Ao entregador ou entregadora que se sentiu lesado por uma multa após se manifestar, Vitor Rhein indica que a medida adequada é procurar alguma associação e entrar com uma medida coletiva. “Pode uma ação pública, um mandado de segurança. Tem remédios constitucionais contra isso.
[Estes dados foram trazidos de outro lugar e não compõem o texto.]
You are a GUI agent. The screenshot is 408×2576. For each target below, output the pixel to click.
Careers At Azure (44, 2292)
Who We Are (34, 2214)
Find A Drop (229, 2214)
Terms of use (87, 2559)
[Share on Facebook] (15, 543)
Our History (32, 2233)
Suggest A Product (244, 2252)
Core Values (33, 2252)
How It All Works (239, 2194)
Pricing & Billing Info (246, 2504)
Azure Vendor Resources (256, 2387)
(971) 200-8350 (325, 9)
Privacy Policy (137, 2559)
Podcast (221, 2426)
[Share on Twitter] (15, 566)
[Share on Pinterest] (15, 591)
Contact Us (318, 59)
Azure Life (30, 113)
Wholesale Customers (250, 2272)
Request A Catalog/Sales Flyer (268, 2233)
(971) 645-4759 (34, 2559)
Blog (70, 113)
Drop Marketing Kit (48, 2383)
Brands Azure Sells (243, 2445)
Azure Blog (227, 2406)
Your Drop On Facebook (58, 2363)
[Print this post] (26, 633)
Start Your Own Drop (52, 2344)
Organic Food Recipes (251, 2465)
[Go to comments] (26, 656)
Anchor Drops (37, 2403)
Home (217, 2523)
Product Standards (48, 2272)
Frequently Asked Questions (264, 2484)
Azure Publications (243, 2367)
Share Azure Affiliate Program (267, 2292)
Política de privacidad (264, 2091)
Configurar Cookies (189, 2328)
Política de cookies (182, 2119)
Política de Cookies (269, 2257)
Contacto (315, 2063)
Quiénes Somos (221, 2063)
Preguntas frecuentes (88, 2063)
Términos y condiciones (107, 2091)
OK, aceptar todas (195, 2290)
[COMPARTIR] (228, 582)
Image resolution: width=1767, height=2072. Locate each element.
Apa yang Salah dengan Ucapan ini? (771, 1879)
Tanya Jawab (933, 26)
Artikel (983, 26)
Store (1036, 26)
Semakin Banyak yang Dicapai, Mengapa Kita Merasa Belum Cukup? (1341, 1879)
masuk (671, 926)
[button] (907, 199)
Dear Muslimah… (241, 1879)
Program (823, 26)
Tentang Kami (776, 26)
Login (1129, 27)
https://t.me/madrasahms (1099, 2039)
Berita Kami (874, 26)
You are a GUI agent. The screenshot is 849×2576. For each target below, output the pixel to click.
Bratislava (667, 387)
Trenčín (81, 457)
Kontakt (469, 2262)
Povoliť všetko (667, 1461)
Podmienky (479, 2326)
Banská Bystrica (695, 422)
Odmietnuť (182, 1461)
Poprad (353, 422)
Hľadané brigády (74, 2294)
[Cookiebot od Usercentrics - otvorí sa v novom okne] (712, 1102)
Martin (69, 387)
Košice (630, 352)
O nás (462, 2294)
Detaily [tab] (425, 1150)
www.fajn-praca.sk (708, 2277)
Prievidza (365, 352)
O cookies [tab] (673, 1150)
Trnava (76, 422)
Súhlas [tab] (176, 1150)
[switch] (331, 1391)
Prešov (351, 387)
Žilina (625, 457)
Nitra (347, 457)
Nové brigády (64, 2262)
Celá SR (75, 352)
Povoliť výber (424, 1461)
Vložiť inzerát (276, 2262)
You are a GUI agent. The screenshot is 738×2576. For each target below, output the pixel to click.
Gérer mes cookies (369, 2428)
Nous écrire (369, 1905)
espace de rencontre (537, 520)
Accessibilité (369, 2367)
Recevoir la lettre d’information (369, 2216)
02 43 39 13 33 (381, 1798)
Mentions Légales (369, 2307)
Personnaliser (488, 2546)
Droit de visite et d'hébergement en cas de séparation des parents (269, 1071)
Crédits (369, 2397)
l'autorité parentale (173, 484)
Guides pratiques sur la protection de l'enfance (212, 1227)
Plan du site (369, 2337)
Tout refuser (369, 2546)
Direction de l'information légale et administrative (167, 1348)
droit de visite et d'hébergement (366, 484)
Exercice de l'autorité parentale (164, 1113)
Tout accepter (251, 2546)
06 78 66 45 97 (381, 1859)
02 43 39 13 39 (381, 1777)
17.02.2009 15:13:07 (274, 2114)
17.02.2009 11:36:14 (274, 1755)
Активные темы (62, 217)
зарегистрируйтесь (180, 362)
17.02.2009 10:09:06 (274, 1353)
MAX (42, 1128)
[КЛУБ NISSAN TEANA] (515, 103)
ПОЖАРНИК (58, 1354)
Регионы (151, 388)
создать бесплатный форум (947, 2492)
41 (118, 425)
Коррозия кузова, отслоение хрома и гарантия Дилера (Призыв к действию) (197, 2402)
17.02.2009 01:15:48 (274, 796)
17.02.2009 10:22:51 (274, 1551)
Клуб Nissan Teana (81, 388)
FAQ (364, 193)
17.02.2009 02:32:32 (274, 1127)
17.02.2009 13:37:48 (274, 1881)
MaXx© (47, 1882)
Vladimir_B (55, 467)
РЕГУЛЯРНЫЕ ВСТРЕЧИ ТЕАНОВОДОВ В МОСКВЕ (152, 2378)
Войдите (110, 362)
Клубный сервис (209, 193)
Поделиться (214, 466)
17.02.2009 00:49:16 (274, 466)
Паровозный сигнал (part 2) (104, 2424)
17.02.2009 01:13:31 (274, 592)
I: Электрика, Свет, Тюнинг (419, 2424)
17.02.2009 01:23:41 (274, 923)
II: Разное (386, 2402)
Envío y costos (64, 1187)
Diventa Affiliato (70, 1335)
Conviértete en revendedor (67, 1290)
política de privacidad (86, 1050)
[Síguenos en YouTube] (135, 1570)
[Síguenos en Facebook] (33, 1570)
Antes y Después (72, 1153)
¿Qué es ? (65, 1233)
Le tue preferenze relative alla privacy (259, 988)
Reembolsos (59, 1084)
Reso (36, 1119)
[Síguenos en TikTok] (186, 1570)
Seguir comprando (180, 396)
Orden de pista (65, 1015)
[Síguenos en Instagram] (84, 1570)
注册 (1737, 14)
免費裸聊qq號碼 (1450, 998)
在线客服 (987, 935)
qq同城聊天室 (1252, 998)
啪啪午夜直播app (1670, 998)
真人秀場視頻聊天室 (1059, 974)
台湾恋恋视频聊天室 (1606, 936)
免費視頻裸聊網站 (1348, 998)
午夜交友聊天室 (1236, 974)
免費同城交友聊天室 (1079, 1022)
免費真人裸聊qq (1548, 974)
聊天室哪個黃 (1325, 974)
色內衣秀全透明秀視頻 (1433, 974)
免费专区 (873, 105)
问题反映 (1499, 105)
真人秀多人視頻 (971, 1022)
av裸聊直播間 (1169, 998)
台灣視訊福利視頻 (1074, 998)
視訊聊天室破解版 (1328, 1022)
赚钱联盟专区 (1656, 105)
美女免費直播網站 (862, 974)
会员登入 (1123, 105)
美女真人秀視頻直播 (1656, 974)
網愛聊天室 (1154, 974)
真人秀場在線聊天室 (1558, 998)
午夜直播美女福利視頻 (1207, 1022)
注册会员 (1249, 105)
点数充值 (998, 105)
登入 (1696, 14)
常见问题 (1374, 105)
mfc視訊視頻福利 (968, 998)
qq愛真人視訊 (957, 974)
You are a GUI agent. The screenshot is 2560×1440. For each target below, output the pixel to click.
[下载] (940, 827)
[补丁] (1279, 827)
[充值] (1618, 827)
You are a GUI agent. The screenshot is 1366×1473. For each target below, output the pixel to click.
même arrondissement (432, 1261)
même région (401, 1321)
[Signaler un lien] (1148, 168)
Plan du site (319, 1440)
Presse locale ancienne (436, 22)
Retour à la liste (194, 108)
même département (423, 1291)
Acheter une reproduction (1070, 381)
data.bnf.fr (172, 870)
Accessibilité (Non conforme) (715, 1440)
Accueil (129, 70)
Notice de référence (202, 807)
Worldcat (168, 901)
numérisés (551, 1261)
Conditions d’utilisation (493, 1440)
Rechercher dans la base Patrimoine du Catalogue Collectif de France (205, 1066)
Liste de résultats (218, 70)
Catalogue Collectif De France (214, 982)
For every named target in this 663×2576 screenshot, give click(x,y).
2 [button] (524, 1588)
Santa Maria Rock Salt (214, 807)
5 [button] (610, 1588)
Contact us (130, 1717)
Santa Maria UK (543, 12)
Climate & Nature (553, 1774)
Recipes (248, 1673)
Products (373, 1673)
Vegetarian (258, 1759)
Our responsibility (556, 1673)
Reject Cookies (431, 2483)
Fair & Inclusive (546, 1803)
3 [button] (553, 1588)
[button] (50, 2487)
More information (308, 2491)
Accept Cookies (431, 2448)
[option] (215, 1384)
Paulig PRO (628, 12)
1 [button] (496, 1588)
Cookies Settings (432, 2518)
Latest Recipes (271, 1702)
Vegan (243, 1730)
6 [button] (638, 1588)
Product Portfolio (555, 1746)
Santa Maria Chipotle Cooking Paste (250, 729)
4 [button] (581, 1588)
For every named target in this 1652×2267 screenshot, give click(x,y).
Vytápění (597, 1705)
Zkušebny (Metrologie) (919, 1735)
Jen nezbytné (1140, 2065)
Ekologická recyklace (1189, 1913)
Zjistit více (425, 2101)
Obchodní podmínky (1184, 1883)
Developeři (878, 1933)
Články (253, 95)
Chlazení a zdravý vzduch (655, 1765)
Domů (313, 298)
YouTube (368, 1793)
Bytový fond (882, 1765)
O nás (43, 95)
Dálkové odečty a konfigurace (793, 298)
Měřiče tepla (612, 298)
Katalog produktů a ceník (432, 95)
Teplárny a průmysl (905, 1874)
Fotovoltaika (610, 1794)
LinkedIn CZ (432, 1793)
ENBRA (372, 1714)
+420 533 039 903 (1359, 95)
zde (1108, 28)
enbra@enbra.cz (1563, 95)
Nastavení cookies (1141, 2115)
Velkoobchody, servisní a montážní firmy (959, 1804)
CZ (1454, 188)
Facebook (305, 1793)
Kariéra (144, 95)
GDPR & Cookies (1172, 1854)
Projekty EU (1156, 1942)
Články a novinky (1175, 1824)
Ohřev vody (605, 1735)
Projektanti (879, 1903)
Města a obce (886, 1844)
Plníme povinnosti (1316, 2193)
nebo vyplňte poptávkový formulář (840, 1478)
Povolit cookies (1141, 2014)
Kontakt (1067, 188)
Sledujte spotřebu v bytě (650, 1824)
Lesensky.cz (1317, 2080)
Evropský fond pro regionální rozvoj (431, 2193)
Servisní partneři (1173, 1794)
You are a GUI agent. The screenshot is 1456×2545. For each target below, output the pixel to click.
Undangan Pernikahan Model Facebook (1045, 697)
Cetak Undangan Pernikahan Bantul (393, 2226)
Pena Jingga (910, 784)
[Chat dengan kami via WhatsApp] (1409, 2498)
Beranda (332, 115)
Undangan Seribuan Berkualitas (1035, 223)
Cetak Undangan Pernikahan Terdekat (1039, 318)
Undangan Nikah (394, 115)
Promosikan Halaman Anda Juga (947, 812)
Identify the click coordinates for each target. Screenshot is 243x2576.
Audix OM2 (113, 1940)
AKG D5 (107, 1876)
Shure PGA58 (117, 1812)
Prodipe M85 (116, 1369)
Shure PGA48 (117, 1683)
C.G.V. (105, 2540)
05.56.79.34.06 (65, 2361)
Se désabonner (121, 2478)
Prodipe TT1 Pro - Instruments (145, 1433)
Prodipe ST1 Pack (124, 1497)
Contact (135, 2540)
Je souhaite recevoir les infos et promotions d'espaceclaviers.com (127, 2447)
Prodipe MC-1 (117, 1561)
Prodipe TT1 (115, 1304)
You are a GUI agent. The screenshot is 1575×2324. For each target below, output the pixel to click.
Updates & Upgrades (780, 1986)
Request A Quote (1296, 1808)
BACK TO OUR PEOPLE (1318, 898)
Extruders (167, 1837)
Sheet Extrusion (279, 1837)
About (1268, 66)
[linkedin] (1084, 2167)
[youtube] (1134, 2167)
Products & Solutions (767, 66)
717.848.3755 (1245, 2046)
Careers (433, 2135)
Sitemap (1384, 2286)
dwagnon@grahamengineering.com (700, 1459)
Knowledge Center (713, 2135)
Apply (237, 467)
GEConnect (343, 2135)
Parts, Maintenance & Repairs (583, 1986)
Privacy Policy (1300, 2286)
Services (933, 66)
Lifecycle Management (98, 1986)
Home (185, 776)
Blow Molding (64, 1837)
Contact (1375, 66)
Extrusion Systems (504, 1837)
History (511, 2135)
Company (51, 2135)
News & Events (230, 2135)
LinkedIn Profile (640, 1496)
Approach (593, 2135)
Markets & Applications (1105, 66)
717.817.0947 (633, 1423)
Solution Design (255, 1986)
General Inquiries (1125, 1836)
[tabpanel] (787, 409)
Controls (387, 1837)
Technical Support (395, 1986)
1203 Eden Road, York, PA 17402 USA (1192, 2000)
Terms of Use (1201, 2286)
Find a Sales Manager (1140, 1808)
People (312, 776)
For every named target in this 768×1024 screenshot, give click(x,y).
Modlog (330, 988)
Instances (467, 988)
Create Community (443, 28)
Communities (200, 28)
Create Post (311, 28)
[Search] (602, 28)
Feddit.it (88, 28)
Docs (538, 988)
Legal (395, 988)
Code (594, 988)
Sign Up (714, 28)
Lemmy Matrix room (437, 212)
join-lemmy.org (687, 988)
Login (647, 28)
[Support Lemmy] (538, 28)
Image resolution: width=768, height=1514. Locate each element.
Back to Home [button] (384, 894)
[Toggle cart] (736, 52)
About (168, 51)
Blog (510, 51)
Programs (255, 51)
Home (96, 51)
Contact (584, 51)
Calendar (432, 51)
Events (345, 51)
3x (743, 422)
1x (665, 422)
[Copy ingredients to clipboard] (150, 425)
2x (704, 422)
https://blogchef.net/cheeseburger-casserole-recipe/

É melhor ir coletivamente, porque ratifica a ideia de uma manifestação coletiva sobre uma causa comum”, aconselha.

Em atos de julho, sindicato avisou secretaria de segurança

Antes dos três principais atos de julho de 2020, nos dias 1º, 14 e 25, o sindicato dos motofretistas do estado enviou um ofício à SSP-SP (Secretaria de Segurança Pública do Estado de São Paulo) avisando sobre os protestos.

“Nós enviamos, e até hoje recebemos casos de multas desses movimentos ainda [de julho de 2020]. Sei de quatro trabalhadores que receberam multas pesadas de obstrução de via, por tirar a mão do guidão e até por desatenção”, comenta Gilberto Almeida, presidente do SindimotoSP, que diz que a organização tenta ajudar em alguns desses casos.

Um dos 4 ofícios do Sindimoto enviados ao R7 mostra aviso sobre protesto
Um dos 4 ofícios do Sindimoto enviados ao R7 mostra aviso sobre protesto

Um deles é o de José Paulo Ramos, que também esteve na manifestação de 14 de julho. Cerca de quatro meses depois, o motoboy foi multado em mais de R$ 5,8 mil por obstrução de via.

“Eu estava na Bandeirantes para entrar na rua do sindicato, e tinha alguns policiais do trânsito sinalizando para a gente entrar e estacionar a moto. Foi o que eu fiz. Esperei o pessoal estacionar e, quando chegou minha, vez eu fui. Fiquei um tempo na manifestação e fui embora”, conta o entregador.

Ao conferir a carteira digital meses depois, viu a multa por interromper a circulação na via. “Quando vi eu falei ‘caramba, como vou pagar isso agora?’”, diz ele.

José também contou com a ajuda do sindicato, que vai tentar reaver a punição ou, em caso de insucesso, vai auxiliar com uma parte em dinheiro.

“O negócio ia complicar pra mim, R$ 6 mil é muita grana. Ainda mais dizendo que interrompi a circulação da avenida dos Bandeirantes, que tem umas quatro faixas. Pra interromper a circulação ali só uma carreta atravessada. Nem quem é pego bêbado recebe multa num valor desses. Já tô pagando a moto, tem seguro, tem a gasolina que tá cara, óleo, kit relação da moto, um monte de coisa que trocamos com mais frequência... quem trabalha na rua sabe”, lamenta o trabalhador.

Posicionamento

A reportagem procurou pela SSP-SP para obter um posicionamento acerca das multas aos entregadores nas datas de manifestações da categoria.

A secretaria enviou uma nota sobre os três atos registrados em julho do ano passado, nos dias 1º, 14 e 25.

Segundo a pasta de segurança, o 1º Batalhão de Polícia de Trânsito, da Polícia Militar, realizou o policiamento ostensivo nas datas acima, com o objetivo, segundo o comunicado, de garantir a segurança e o direito constitucional à manifestação de motociclistas e entregadores por aplicativo.

“Na ocasião, os líderes dos movimentos e os participantes foram orientados previamente acerca do Código de Trânsito Brasileiro e que, qualquer atitude contrária à segurança, seria coibida. A orientação foi repetida constantemente durante o ato em função de repetidos casos de desrespeito às normas de segurança. Ao todo, participaram, aproximadamente, 1.500 motociclistas, foram confeccionadas 76 autuações, menos de 4% do total de motocicletas nos atos, 65% das autuações ocorreram por uso de celular na direção do veículo, infração considerada gravíssima pelo CTB”, escreve a SSP, que não respondeu a respeito de atos em datas posteriores às citadas.